§ Dataset
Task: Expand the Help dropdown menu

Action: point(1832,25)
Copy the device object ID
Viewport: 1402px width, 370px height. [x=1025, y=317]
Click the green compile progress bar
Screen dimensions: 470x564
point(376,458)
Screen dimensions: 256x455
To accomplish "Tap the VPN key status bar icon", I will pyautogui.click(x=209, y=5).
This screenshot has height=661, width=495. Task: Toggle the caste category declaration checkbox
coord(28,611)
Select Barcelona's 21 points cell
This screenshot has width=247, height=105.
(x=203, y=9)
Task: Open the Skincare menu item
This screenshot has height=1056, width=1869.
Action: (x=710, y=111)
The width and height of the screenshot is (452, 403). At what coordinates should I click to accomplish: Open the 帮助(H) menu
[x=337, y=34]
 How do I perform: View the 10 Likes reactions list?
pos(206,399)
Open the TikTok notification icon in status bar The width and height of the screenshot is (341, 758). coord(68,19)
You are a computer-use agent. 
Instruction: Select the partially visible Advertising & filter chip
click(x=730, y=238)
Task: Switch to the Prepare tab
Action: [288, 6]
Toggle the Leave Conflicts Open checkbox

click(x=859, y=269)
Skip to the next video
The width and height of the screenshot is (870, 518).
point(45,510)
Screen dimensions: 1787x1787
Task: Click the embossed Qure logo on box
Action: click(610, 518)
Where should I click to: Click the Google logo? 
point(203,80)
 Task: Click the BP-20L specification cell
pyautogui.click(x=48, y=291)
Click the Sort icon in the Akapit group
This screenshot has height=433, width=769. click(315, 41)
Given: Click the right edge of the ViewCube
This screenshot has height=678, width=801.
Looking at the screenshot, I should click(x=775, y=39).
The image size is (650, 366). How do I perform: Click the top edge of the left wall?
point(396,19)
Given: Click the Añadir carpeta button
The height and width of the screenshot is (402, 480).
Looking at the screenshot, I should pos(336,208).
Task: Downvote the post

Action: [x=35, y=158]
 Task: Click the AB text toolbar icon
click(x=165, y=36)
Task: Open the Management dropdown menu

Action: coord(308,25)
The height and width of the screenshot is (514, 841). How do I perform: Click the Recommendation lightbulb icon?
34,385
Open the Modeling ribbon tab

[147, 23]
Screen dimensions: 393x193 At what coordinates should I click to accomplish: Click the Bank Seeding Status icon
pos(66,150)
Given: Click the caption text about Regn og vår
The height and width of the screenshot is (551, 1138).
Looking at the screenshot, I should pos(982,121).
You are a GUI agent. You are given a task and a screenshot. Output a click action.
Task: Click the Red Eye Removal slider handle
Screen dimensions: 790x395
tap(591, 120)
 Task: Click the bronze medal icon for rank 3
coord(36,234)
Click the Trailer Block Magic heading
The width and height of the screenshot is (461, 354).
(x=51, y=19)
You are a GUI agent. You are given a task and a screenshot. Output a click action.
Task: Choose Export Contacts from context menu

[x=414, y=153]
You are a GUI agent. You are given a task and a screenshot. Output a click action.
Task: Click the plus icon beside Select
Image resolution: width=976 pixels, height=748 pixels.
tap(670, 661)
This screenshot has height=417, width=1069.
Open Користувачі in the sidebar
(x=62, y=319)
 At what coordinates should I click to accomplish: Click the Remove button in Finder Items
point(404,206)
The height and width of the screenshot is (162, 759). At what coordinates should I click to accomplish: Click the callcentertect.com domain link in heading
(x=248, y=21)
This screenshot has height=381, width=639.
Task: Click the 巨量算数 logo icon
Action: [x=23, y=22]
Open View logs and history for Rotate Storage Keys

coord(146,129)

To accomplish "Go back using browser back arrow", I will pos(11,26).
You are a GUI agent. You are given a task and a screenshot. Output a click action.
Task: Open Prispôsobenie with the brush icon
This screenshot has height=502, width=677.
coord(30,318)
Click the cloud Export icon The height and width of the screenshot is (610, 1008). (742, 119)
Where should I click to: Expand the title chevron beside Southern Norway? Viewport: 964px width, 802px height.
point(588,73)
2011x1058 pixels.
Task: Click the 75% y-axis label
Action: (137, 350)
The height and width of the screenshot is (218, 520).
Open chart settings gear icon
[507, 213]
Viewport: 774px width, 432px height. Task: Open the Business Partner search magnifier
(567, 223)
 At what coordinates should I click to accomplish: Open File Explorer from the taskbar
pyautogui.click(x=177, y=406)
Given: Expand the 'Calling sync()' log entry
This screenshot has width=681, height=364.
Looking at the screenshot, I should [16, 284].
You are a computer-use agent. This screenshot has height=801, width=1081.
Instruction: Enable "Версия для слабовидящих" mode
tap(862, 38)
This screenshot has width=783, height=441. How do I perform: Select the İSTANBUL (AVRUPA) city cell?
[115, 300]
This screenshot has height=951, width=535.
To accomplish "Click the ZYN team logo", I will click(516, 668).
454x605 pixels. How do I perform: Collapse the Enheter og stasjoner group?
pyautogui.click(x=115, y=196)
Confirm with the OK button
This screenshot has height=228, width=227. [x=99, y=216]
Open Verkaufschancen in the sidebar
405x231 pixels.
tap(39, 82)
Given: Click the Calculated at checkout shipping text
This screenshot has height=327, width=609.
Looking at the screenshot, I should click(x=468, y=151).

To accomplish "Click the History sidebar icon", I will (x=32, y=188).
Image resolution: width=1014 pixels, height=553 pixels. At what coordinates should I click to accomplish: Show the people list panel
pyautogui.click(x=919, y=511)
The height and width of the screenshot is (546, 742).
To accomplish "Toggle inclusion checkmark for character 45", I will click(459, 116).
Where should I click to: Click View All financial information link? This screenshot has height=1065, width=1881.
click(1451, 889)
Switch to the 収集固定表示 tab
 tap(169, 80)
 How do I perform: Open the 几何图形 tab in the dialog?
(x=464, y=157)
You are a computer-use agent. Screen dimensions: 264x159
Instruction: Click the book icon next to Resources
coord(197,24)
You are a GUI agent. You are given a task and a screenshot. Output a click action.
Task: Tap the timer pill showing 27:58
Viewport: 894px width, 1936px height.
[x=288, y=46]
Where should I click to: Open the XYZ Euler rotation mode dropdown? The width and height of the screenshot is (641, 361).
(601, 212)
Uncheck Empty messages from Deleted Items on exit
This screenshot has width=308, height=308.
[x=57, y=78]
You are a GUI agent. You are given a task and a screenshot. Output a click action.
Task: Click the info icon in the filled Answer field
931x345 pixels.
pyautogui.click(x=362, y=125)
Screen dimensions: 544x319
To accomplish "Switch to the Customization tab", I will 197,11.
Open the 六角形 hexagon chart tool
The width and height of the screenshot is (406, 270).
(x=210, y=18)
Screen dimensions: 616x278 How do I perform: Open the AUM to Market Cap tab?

§ Exercise prompt
Display every line of the listing that contains the string "computer".

§ Answer for this exercise
You are a computer-use agent. 
You are a computer-use agent. This screenshot has height=801, width=1081.
You are a computer-use agent. Screen dimensions: 264x159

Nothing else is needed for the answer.